La partecipazione della comunità all'atto sacramentale non si arresta tuttavia a livello strettamente operativo: richiede qualche cosa di più profondo, e cioè che nel momento in cui celebra i sacramenti l'assemblea dia prova concreta della sua fede, dimostrando quali frutti abbia prodotto e produca in essa lo Spirito Santo. In questa maniera i sacramenti diventeranno autentiche professioni di fede, non solo per il mistero pasquale che essi sempre annunciano, ma anche per la testimonianza offerta dal popolo di Dio che li celebra. Non si può sottovalutare la forza di aggancio e di stimolo per la fede che una celebrazione veramente partecipata può avere su quanti  e non sono pochi possono esservi casualmente presenti.

La pastorale dopo i sacramenti

Finalmente la comunità deve sostenere, stimolare e aiutare con la sua carità e con le sue stesse istituzioni coloro ai quali con i sacramenti, ha affidato nuovi impegni e una precisa missione, in modo, che la celebrazione abiliti veramente alla testimonianza di fede e al servizio di carità.
E' questa forse l'impresa più difficile, perché la pastorale del post-sacramento e tutta da inventare. Se la liturgia è, come si dice, la sorgente dell'impegno missionario e del servizio ai fratelli, sia dei singoli come dell'intera comunità, si dovranno necessariamente trovare i modi per esprimere tali impegni e tradurli in gesti concreti.
Sara compito della comunità stessa compiere questa ricerca e creare le forme, nonché stabilire un piano d'azione, sulla scorta delle esigenze di fede legate al sacramento da una parte e delle attese dell'ambiente dall'altra. E', ad esempio, praticamente inutile o comunque pedagogicamente inefficace parlare ai ragazzi che si preparano alla cresima, di maggior impegno e di più profondo inserimento nella Chiesa, di obbligo più stretto a difendere e diffondere la parola di Dio, se poi la comunità parrocchiale non offre ai cresimati le indicazioni e i modi concreti per realizzare ciò che il sacramento dona ed esige. Così pure non e di grande giovamento, creare un clima di comunione e di scambio tra i fidanzati nel periodo di catecumenato al sacramento, se dopo il matrimonio l'esperienza comunionale non e vissuta e, soprattutto, non si aiuta a viverla, incoraggiandola e sostenendola adeguatamente con opportune iniziative, quali la creazione di gruppi familiari impegnati nella crescita della fede e nell'impegno a costruire la più grande famiglia dei figli di Dio.

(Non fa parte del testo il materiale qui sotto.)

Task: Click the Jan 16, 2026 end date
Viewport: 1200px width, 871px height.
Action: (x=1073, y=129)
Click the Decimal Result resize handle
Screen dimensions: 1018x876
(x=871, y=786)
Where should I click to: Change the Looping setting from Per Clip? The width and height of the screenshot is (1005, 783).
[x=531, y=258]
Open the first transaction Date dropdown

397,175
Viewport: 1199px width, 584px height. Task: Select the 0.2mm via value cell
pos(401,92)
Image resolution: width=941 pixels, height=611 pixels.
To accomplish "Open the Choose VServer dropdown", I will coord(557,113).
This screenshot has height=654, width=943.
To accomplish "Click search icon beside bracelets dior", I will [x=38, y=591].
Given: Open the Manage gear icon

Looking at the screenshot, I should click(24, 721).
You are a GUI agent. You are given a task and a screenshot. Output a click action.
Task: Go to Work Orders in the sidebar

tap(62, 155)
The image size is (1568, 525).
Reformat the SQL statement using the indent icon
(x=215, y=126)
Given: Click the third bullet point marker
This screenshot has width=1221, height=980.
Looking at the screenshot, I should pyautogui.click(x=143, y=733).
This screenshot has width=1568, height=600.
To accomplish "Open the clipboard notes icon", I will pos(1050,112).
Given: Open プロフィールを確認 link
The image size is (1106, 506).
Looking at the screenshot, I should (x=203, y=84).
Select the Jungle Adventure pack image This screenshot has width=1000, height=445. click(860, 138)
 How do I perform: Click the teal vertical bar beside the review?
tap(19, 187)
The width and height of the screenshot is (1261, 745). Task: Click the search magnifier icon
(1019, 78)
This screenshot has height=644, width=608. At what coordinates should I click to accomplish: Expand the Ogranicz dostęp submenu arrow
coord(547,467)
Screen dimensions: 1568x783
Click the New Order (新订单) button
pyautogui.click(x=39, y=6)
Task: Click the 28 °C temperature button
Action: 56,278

                                                                     *   *   *  *  *
Solo in questa maniera la comunità cristiana diventa il sacramento di Cristo e della sua missione, il segno che abbraccia e da valore agli altri singoli sacramenti che la manifestano e la edificano, divenendo il luogo espansivo della carità di Dio che salva, in Cristo, tutti gli uomini.